I am almost there! Tomorrow I go to the orthopedic doctor. I am hoping I can get this heavy boot off my foot! I am praying he gives me the okay to walk with out it and a walker. Well, I have been walking around the house without the walker! For a week. I feel more independent. I can carry a cup of coffee from the kitchen to my office walking and holding the cup in my hand. I can also carry two cups of coffee in both hands. Isn't that a grand thing? To me it is! I will never take things for granted again.
I want to write about my daughter Julie. I think this has made me appreciate more what she goes through on a daily basis. And has gone through for almost 30 years. But it has been slow, and she has had a mother pushing her all the way. Ha. All her life she has wanted to give up when it was too hard. Like when she took sewing in Homemaking in Jr. Hi. I would hear her in the bedroom trying to sew a skirt on my sewing machine. I say "hear her" because she would be yelling and crying and saying "I can't do this!" I came in the room and consoled her and tried to help her guide the needle through the cloth, as the tears flowed. She kept saying she wanted to give up. She passed Homemaking that year, but just barely. She never went near a sewing machine again.
And that is just one of the stories I have to tell about how I have been a pushy mother. I admit it. Let's say I am encourager. I don't want my children to ever give up on the dream they have.

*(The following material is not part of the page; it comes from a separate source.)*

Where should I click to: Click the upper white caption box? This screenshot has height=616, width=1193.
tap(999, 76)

In 1994, when Julie and Mike divorced, Julie and her caregiver Mickey moved into a little 2-bedroom apartment. Julie was still in a wheelchair, and Mickey was doing mostly everything for Julie, because that is what had always been done. I got Julie back into therapy, and told the therapists I knew Julie could walk. That was our goal, for Julie to walk. And Julie did walk. It was hard for Mickey to break old habits..she told me so. But she did. She wanted Julie to become independent too.
Finally Julie bought a nice 3-bedroom, 2-bath home. Mickey moved to Georgia near our good friend Mildred, and started nursing school. Julie lived alone with a caregiver coming 4 hours a day.

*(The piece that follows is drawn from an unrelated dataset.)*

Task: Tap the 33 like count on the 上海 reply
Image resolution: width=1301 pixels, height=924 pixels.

The last 8 years Julie has lived with us....or I have lived with Julie for the last 5 years. She has a caregiver 5 days a week. But she has come so far.
Since I have been hurt and had be "disabled" with first a wheelchair and then a walker, Julie has been wanting to take care of me. She is always asking me if I want her to bring me something. Several times when I am sitting in my lounge chair watching TV, she comes in with some goody on her rolling tray for me to eat! If I say I need something from the kitchen and start to get up, she will say, "Don't get up, Mom. I will get it!" and before I can even move she has raised her electric lounge chair and stood up, and walked in the kitchen with her cane, slowly, I might say and got what I was going to get, bringing it back to me on her rolling tray
Last night she got up to go in the kitchen. I heard her and asked what she was doing. She said she wanted some Honey Nut Cheerios. She asked if I wanted some too. I said I did. She said she was just going to eat hers plain with no milk. But I wanted milk. She said okay. Later she came in rolling the tray, limping, and with the cereal box, a bottle of milk, two spoons and two bowls on the tray. She helped me pour the cereal in the bowl, I poured the milk, then she went back to her chair and poured the cereal into her bowl, then went back in the kitchen to put the milk back in the fridge, and cereal on the counter and pushed the rolling cart back in place. By the time she came back to the living room, (remember she is slow), I had already eaten most of my cereal.I had a warm feeling come over me, as I saw the look on her face, that she had accomplished something by herself.
I could see she was feeling so good about herself. You know when you help someone else, it makes you feel good. I think Julie is "paying it forward". And she always did have a compassionate heart.